What this task involves>
Please repeat the line that has "Instruction: Click the dropdown" and all lines after it, exactly as they appear, through the end of the entries.

--- Listed records ---

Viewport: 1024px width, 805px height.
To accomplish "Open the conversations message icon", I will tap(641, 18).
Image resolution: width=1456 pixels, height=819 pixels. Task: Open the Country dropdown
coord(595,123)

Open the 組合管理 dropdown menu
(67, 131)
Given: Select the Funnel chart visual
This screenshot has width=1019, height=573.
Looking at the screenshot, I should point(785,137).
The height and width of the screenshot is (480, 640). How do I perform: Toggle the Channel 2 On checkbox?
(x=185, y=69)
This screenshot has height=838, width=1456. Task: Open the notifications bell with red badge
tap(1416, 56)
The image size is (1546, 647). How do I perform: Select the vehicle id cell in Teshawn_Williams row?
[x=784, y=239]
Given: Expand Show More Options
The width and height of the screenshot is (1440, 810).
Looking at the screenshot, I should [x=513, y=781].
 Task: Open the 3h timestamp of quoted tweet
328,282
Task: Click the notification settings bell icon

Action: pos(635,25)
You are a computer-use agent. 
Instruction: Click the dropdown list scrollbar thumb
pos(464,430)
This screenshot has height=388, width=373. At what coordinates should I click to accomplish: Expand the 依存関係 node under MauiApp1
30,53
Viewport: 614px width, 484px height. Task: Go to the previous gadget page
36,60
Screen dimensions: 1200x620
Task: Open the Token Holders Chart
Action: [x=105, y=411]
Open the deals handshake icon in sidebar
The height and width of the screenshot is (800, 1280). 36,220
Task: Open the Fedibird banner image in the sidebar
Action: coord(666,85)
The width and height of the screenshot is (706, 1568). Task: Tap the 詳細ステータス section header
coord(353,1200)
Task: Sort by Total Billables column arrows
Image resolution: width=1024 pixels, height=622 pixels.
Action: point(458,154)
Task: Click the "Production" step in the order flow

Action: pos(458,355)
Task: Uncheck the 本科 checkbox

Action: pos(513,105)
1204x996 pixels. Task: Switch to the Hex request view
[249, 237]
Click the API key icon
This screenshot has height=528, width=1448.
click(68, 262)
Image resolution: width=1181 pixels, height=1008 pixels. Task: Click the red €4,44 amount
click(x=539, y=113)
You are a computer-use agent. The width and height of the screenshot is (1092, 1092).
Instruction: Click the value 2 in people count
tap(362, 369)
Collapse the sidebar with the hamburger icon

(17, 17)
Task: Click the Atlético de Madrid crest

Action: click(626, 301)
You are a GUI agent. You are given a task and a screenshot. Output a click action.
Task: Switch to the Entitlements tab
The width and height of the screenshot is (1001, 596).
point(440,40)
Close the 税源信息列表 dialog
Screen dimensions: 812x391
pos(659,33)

---

Task result>
Instruction: Click the dropdown list scrollbar thumb
pos(464,430)
This screenshot has height=388, width=373. At what coordinates should I click to accomplish: Expand the 依存関係 node under MauiApp1
30,53
Viewport: 614px width, 484px height. Task: Go to the previous gadget page
36,60
Screen dimensions: 1200x620
Task: Open the Token Holders Chart
Action: [x=105, y=411]
Open the deals handshake icon in sidebar
The height and width of the screenshot is (800, 1280). 36,220
Task: Open the Fedibird banner image in the sidebar
Action: coord(666,85)
The width and height of the screenshot is (706, 1568). Task: Tap the 詳細ステータス section header
coord(353,1200)
Task: Sort by Total Billables column arrows
Image resolution: width=1024 pixels, height=622 pixels.
Action: point(458,154)
Task: Click the "Production" step in the order flow

Action: pos(458,355)
Task: Uncheck the 本科 checkbox

Action: pos(513,105)
1204x996 pixels. Task: Switch to the Hex request view
[249, 237]
Click the API key icon
This screenshot has height=528, width=1448.
click(68, 262)
Image resolution: width=1181 pixels, height=1008 pixels. Task: Click the red €4,44 amount
click(x=539, y=113)
You are a computer-use agent. The width and height of the screenshot is (1092, 1092).
Instruction: Click the value 2 in people count
tap(362, 369)
Collapse the sidebar with the hamburger icon

(17, 17)
Task: Click the Atlético de Madrid crest

Action: click(626, 301)
You are a GUI agent. You are given a task and a screenshot. Output a click action.
Task: Switch to the Entitlements tab
The width and height of the screenshot is (1001, 596).
point(440,40)
Close the 税源信息列表 dialog
Screen dimensions: 812x391
pos(659,33)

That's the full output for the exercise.